The addition reads as follows:
Sec. 210.34 Treatment of confidential and other sensitive
information.
* * * * *
(c) * * *
(6)(i) Notwithstanding paragraph (c)(1) of this section, where the
mechanical licensing collective has placed any accrued royalties,
accrued interest, or other monies on hold with respect to particular
reported usage or a particular work (or share thereof) (e.g., where
there is an ownership dispute or a legal proceeding has been
commenced), the mechanical licensing collective shall disclose the
amount being held and reason for the hold to any individual or entity
with a bona fide legal claim to such funds or a portion thereof.
(ii) Such disclosure shall be made to each such claimant no later
than 10 business days after placing the amount on hold, where the
mechanical licensing collective is aware of the claimant's claim at
that time. Where the mechanical licensing collective is not aware of a
claimant's claim when the amount is placed on hold, such disclosure
shall be made to that claimant no later than 10 business days after
becoming aware. For any amounts placed on hold before [EFFECTIVE DATE
OF FINAL RULE], where the mechanical licensing collective is aware of a
claimant's claim at that time, such disclosure shall be made to such
claimant no later than [DATE 10 BUSINESS DAYS AFTER EFFECTIVE DATE OF
FINAL RULE]. Where the mechanical licensing collective is not aware of
a claimant's claim as of [EFFECTIVE DATE OF FINAL RULE], such
disclosure shall be made to that claimant no later than 10 business
days after becoming aware.
(iii) Disclosure of the amount being held with respect to
particular reported usage or a particular work (or share thereof) shall
be accompanied by a statement that complies with the requirements of
Sec. 210.29 as if such held amount were to instead be distributed
pursuant to Sec. 210.29. Disclosure of the reason for the hold shall
be made with specificity. The mechanical licensing collective shall
provide all claimants with monthly updates concerning the status of the
hold and the amount being held.

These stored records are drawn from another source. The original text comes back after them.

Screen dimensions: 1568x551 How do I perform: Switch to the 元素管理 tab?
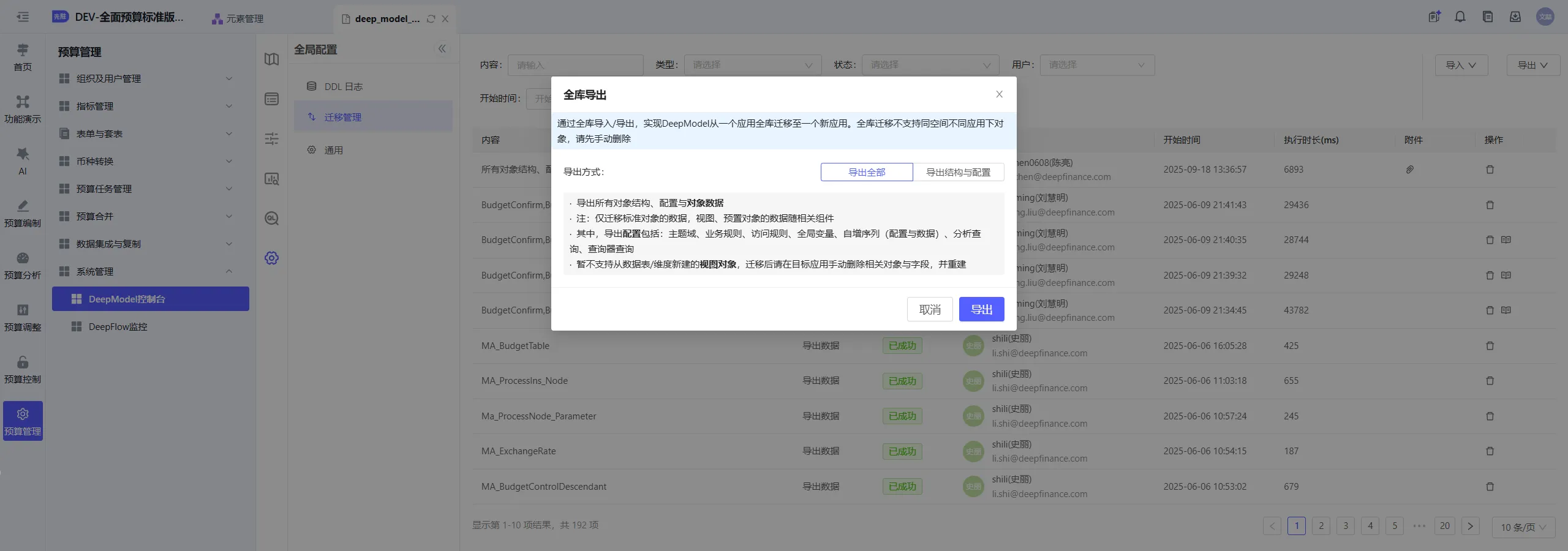(238, 19)
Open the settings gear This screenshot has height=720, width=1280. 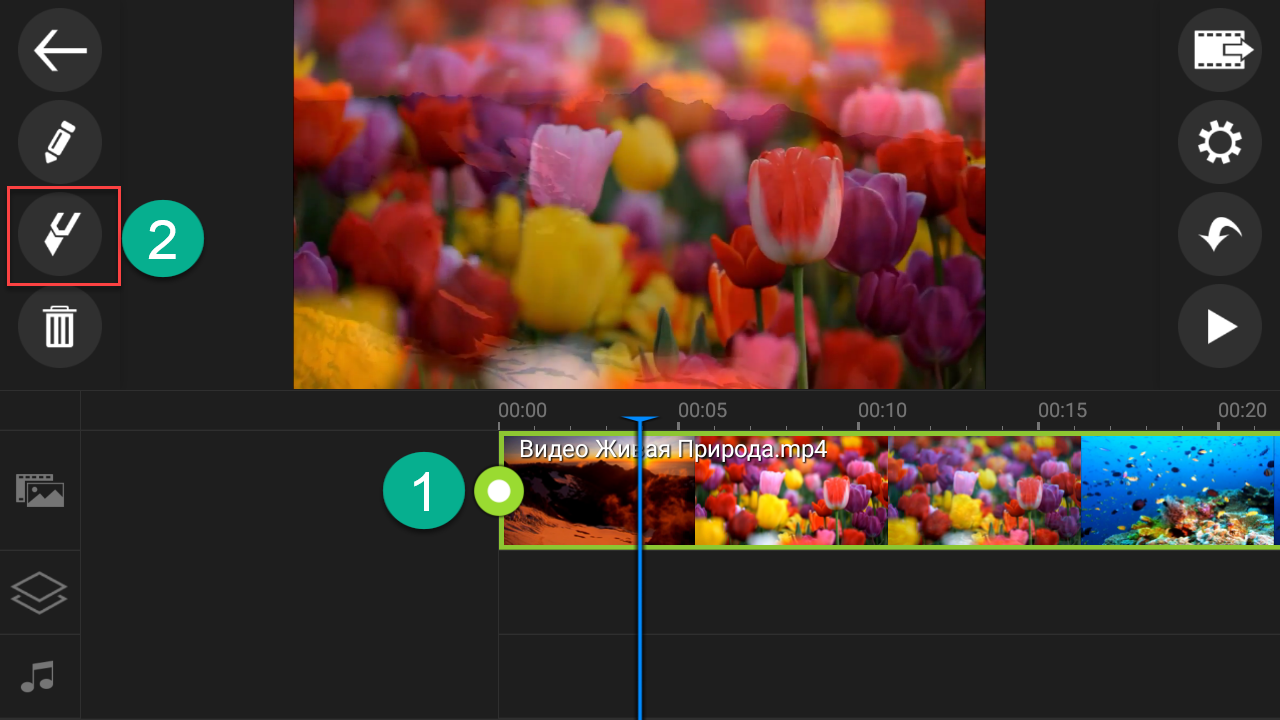pyautogui.click(x=1219, y=142)
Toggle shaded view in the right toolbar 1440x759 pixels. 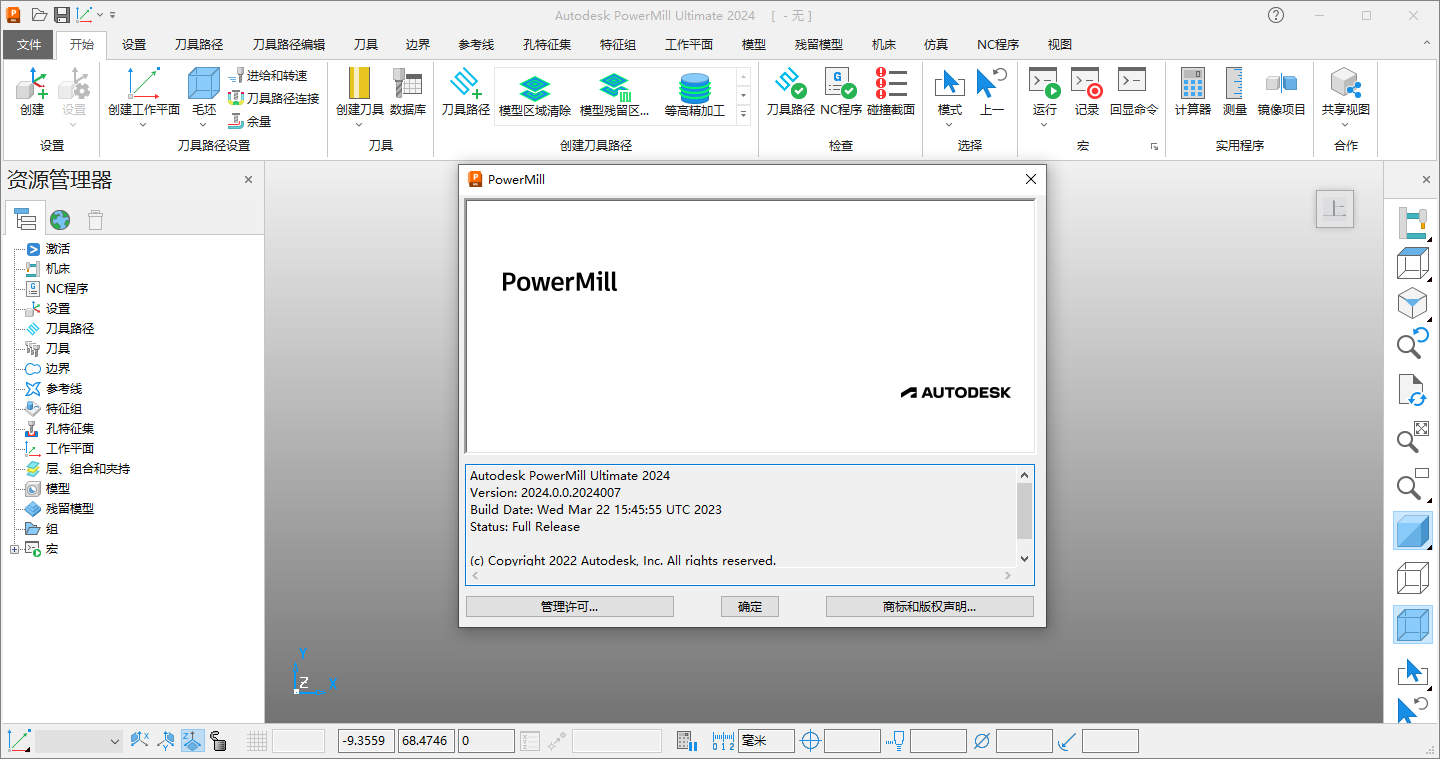coord(1413,531)
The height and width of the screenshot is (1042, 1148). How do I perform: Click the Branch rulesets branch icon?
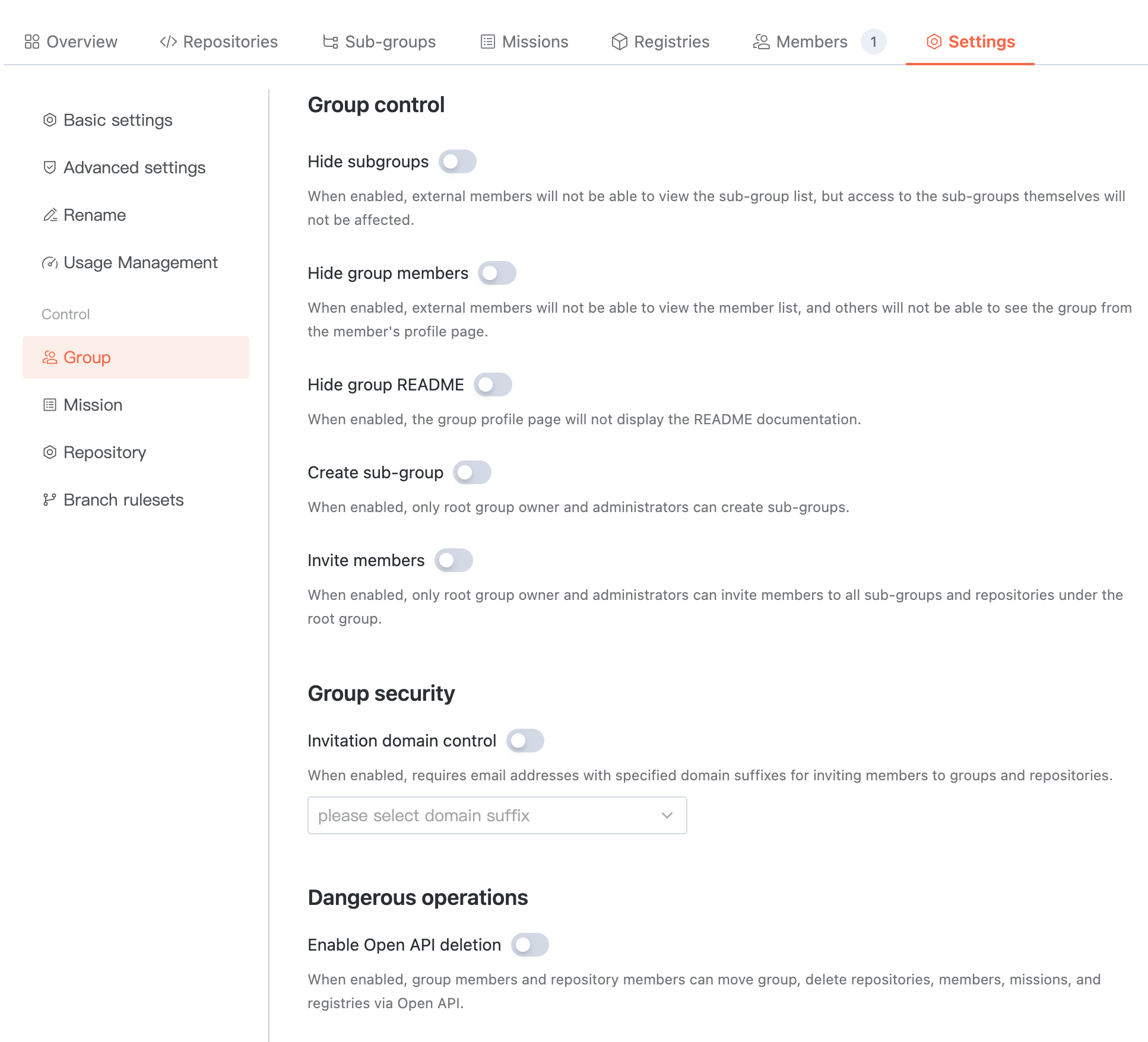click(x=50, y=500)
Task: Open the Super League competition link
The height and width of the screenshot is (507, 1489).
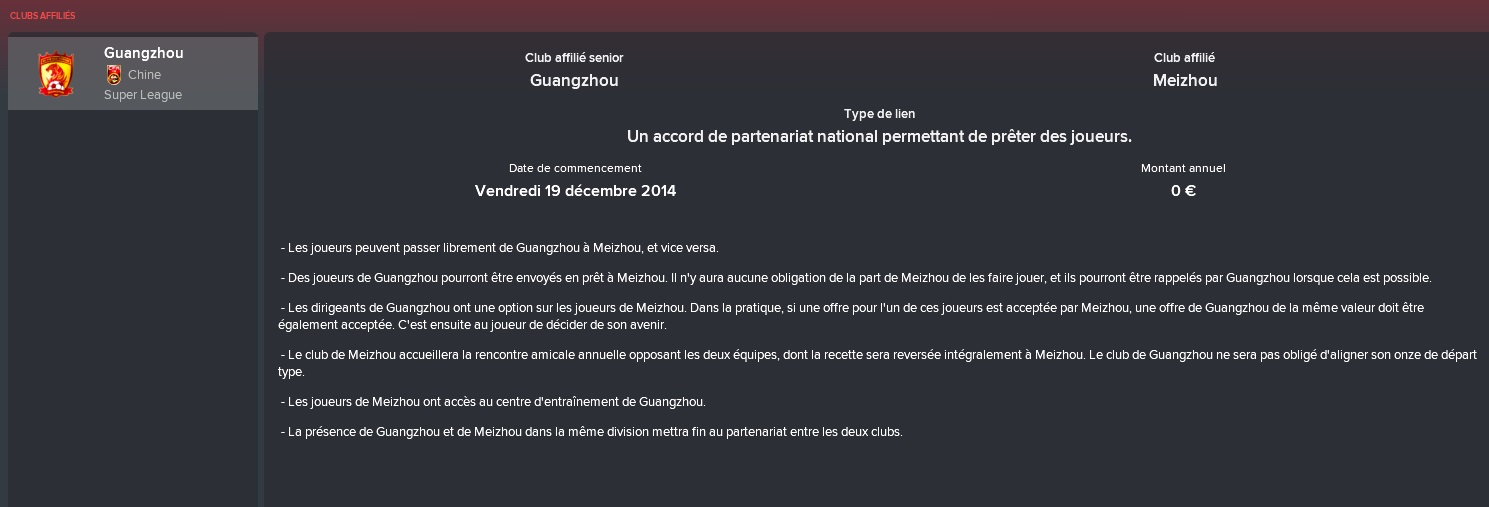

The mechanical licensing collective
shall respond to any inquiry from a claimant about the hold within 10
business days and shall provide any reasonably requested additional
information about the hold within a reasonable period of time
commensurate with the request.
* * * * *
Dated: September 21, 2023.
Suzanne V. Wilson,
General Counsel and Associate Register of Copyrights.